Rede de intrigas: as inovações e riscos da web 3.0, a internet do futuro
Ecossistema favorece negócios sem intermediários, mas abre brecha perigosa para enganações
No princípio, havia a web 1.0. Eram páginas estáticas, com pouca interatividade, representadas apenas por hiperlinks que levavam a outros endereços. Algum tempo depois, surgiu a web 2.0. Os desenhos se sofisticaram, permitindo aos usuários uma interação maior. Fizeram-se, então, as mídias sociais, estabeleceram-se os negócios virtuais e começou a coleta — e eventualmente a venda — de nossos dados pessoais. É nesse ambiente que navegamos hoje em dia na rede mundial. No horizonte, desenha-se um novo amanhecer com a web 3.0, um ecossistema supostamente mais democrático e descentralizado, com o objetivo nada disfarçado de tirar poder das chamadas grandes corporações tecnológicas, tais como o Google, o Facebook e o Twitter. Trata-se, em resumo, de favorecer negócios sem intermediários.

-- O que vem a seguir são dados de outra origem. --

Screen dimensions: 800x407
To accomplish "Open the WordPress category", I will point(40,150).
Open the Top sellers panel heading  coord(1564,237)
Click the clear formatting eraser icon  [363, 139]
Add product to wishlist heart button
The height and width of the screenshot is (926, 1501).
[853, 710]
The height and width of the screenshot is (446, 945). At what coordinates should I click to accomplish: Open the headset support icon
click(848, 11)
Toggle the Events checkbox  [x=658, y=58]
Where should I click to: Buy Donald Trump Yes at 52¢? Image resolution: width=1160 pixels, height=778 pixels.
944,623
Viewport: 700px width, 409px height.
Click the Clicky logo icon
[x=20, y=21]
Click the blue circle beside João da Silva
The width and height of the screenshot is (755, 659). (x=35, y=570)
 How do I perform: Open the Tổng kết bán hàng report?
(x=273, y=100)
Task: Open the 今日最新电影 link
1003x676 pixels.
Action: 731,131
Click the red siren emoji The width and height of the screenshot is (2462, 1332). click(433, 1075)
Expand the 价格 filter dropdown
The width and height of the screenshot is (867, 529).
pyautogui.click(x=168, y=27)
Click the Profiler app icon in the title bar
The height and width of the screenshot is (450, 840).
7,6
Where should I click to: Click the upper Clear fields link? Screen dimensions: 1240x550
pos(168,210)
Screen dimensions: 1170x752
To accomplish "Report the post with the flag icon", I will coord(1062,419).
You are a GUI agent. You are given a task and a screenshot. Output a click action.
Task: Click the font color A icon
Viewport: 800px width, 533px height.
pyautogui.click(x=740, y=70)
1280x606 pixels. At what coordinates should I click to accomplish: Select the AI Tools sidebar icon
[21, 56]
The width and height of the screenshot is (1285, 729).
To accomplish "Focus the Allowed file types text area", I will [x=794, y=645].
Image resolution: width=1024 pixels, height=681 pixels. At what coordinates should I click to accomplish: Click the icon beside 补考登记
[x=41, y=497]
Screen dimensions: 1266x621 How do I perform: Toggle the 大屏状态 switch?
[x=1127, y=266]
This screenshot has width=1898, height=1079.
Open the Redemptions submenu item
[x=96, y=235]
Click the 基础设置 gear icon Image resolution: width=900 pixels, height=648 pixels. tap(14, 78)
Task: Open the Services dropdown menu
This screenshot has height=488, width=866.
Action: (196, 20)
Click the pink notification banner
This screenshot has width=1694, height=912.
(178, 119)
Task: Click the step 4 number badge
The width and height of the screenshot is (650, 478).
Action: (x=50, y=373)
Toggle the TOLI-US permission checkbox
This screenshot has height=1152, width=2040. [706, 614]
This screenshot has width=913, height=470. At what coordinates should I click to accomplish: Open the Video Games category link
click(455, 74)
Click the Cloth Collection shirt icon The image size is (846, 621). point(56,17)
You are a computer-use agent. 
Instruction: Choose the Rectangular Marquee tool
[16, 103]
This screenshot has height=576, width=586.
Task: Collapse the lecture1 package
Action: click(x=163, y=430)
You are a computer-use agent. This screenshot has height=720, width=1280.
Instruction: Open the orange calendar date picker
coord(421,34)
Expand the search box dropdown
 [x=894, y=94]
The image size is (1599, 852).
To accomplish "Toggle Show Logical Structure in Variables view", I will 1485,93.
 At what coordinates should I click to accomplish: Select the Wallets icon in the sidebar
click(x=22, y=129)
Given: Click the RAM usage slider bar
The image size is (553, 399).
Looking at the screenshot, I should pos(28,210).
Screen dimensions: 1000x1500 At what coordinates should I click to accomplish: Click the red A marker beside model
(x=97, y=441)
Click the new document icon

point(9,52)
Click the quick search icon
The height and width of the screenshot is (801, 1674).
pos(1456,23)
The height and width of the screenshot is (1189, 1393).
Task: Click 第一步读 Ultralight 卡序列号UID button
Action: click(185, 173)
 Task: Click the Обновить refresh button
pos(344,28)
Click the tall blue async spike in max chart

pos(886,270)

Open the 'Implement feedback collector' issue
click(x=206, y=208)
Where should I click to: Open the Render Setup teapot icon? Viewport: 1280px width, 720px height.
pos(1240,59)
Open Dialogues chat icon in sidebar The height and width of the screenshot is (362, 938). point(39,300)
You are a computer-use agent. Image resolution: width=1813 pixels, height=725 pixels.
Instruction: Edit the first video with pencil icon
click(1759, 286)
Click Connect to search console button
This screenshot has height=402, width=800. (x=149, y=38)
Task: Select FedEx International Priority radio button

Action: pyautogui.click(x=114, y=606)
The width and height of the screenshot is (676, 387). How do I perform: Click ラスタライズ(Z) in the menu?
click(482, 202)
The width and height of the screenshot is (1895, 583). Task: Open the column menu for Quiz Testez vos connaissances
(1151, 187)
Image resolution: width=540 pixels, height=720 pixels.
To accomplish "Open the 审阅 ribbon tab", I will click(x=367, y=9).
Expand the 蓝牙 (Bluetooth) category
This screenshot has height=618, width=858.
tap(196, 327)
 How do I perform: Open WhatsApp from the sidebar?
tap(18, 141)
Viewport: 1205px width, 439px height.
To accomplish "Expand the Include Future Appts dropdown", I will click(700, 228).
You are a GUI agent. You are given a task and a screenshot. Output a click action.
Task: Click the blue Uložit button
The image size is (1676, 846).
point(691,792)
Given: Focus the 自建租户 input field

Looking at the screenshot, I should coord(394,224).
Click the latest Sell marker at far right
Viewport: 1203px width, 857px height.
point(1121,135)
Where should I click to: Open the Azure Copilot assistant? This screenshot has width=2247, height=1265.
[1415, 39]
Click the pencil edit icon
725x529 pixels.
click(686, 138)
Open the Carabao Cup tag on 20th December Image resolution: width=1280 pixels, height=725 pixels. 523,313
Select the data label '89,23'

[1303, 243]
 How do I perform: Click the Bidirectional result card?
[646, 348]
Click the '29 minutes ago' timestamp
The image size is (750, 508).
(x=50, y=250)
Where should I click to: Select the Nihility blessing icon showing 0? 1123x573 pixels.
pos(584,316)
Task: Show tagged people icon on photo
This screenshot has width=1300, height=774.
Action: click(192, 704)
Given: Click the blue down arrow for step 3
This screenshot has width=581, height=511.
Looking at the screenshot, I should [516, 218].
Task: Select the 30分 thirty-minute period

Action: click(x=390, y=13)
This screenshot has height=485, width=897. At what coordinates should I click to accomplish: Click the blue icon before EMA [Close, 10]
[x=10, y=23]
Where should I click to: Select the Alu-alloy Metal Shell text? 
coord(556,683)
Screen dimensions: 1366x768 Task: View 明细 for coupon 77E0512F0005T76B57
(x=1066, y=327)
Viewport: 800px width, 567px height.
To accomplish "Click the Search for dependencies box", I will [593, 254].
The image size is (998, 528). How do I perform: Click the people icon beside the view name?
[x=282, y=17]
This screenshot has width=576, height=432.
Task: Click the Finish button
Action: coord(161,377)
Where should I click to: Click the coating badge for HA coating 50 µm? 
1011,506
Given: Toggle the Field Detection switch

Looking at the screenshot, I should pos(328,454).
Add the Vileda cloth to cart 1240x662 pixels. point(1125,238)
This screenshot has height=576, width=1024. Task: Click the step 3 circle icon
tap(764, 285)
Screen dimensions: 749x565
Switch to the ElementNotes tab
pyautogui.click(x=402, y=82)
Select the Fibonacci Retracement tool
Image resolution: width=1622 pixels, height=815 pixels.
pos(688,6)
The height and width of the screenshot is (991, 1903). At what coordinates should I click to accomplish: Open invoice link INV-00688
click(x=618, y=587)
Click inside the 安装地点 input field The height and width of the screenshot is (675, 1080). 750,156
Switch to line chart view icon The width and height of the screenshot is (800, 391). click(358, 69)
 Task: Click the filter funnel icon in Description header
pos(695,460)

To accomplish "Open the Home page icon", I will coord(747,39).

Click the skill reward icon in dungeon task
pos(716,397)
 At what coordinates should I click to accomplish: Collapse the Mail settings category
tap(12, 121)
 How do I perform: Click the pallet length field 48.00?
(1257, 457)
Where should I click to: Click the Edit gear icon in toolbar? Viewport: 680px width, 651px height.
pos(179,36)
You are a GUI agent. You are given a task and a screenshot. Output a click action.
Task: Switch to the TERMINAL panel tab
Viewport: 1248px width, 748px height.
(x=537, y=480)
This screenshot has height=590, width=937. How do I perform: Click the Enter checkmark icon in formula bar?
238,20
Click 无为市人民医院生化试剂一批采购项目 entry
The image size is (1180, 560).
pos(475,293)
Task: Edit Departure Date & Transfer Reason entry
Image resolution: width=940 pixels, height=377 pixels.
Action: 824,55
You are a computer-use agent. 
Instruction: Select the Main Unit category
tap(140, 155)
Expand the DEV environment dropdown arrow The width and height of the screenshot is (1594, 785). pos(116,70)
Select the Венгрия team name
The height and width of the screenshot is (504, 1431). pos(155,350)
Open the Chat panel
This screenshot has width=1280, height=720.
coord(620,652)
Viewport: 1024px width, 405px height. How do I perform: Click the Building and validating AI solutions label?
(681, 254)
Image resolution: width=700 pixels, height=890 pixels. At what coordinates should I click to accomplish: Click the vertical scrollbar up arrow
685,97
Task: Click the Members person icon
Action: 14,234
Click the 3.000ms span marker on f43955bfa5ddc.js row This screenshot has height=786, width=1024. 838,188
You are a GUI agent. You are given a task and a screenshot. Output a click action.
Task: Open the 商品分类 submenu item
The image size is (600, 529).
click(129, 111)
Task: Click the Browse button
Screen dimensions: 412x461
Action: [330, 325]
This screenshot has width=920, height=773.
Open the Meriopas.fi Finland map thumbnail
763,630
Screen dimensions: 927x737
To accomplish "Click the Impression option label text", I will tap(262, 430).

O fundamento desse novo mundo, a terceira geração, está no blockchain, um sistema que permite rastrear o envio e o recebimento de informações virtualmente a partir de uma chave única. É o meio pelo qual, atualmente, se realizam transações com criptomoedas e negociações de tokens não fungíveis, os NFTs, na sigla em inglês. As criptomoedas são criptografadas, não pressupõem uma autoridade central de emissão — um Banco Central, uma Casa da Moeda — nem outra regulação. Os NFTs são arquivos virtuais, seja um tuíte, uma foto, uma arte, um meme, seja outro objeto digital qualquer, garantidos por um código exclusivo de proprietário.
No Vale do Silício, o coração tecnológico dos Estados Unidos, analistas descrevem a web 3.0 como uma forma de tornar tudo um imenso negócio. Os altos valores alcançados por algumas criptomoedas, que agora parecem sofrer um declínio sem fim, e por alguns NFTs, como o avatar CryptoPunk 7523, uma arte digital que foi vendida por 11,7 milhões de dólares, confirmaram em parte essa hipótese e deixaram muita gente animada. Há, contudo, quem veja a generosa oferta de facilidades com cautela e certa dose de desconfiança.
Há esperança na web 3.0 com a janela aberta para que pessoas comuns ganhem dinheiro no ambiente on-line. Brotam, contudo, limitações. “Não haverá nichos econômicos suficientes, porque algoritmos e robôs farão boa parte do trabalho”, disse a VEJA o cientista da computação americano Jaron Lanier, que participou recentemente da conferência Brazil at Silicon Valley, em Mountain View. “Pode não ser caminho viável.” Lanier, conhecido por cunhar a expressão “realidade virtual”, aponta outro risco: a montanha-russa, colada a desvalorizações repentinas, além do risco de formação de pirâmides financeiras. É terreno de areia movediça, dado estar atrelado a ferramentas econômicas que aumentam de valor na medida da procura. “Facilita a ação de malfeitores, que poderão usar o ambiente livre para praticar todo tipo de crimes”, disse a VEJA o engenheiro de dados brasileiro Mat Velloso, consultor técnico do CEO da Microsoft, Satya Nadella.
Recentemente, brasileiros e argentinos quiseram manter a paridade com o dólar de forma artificial, pendurados em apostas virtuais, e não conseguiram. “Posso criar uma criptomoeda atrelada à moeda americana, mas não vou ter lastro para mostrar”, disse Velloso. As lições aprendidas no passado recente, como nesse episódio de controle artificial do câmbio, já fazem parte da curta história da terceira onda da internet. Convém estar atento, mas cabe uma reflexão: os obstáculos não podem anular os evidentes progressos alimentados pela tecnologia. A web 3.0 pode, sim, provocar quebradeiras — mas é instrumento fundamental na defesa da democracia, ao facilitar e promover a circulação de ideias.